2021年4月1日、「改正高年齢者雇用安定法」が施行されました。今回の改正により、本人が希望する場合には70歳までの就業機会を確保することが、各企業に努力義務として課されるようになりました。

さしずめ「60代は老後ではない」といったところでしょうか。

再就職や延長雇用制度を利用して働き続ける人、そしてセカンドライフを始める人・・・。

これからの60代のライフスタイルはさらに多様化してくることが考えられますね。

今回は、そんな60代の貯蓄事情にフォーカスしながら、老後に必要なお金についても考えていきましょう。

いまの60代の「貯蓄額」は?

はじめに、いまの60代の貯蓄額の平均・中央値をみていきます。

金融広報中央委員会が2021年2月に公表した「家計の金融行動に関する世論調査[二人以上世帯調査] 令和2年(2020)調査結果」を参考にします。

まず「二人以上世帯」の金融資産保有額は平均1436万円(中央値650万円)です。
※20代~70代以上のすべての世代。

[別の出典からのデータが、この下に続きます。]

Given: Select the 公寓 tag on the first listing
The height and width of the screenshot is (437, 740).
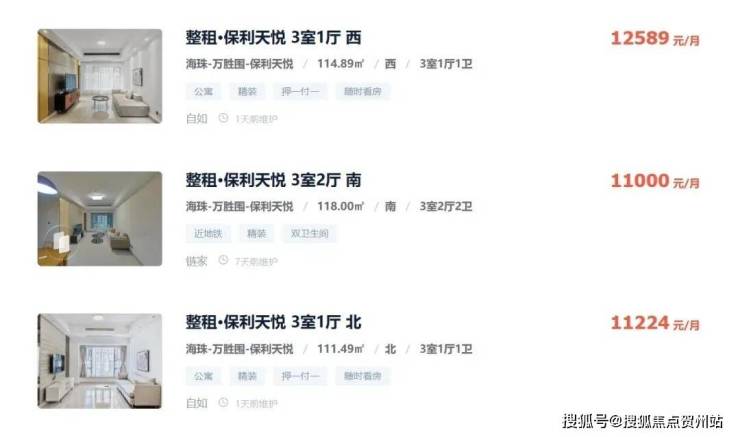Looking at the screenshot, I should [x=203, y=92].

金融資産非保有世帯を含む。

これを「60歳代」に絞ってみると、金融資産保有額は1745万円(中央値875万円)となります。

その内訳をみていきましょう。

60歳代の金融資産保有額

金融資産非保有世帯を含む。

合計:1,745万円
《内訳》

預貯金(うち運用または将来の備え):959万円

  • (うち定期性預貯金:585万円)

金銭信託:5万円

生命保険:286万円

損害保険:39万円

個人年金保険:134万円

債券:45万円

株式:144万円

投資信託:96万円

財形貯蓄:27万円

その他金融商品:11万円

60歳代の二人以上世帯の金融資産のうち、最も多い「預貯金」は全体の55%を占めています。

いまの60代の「年金額」は?

60歳代の貯蓄状況をみたところで、次は年金収入についてみていきましょう。

厚生労働省の「令和元年度 厚生年金保険・国民年金事業の概況(2019年度)」を参考に60代の年金受給額をみていきます。

厚生年金保険(第1号)の平均年金月額

( )内は受給権者数

  • 60~64歳:7万6,681円(140万409人)
  • 65~69歳:14万2,972円(374万98人)

国民年金の平均年金月額

( )内は受給権者数

  • 60~64歳:5万6,697円(23万214人)
  • 65~69歳:5万7,108円(733万6,368人)

60歳代後半の平均年金月額は、厚生年金であれば14万~15万円ほど、国民年金であれば5万円台です。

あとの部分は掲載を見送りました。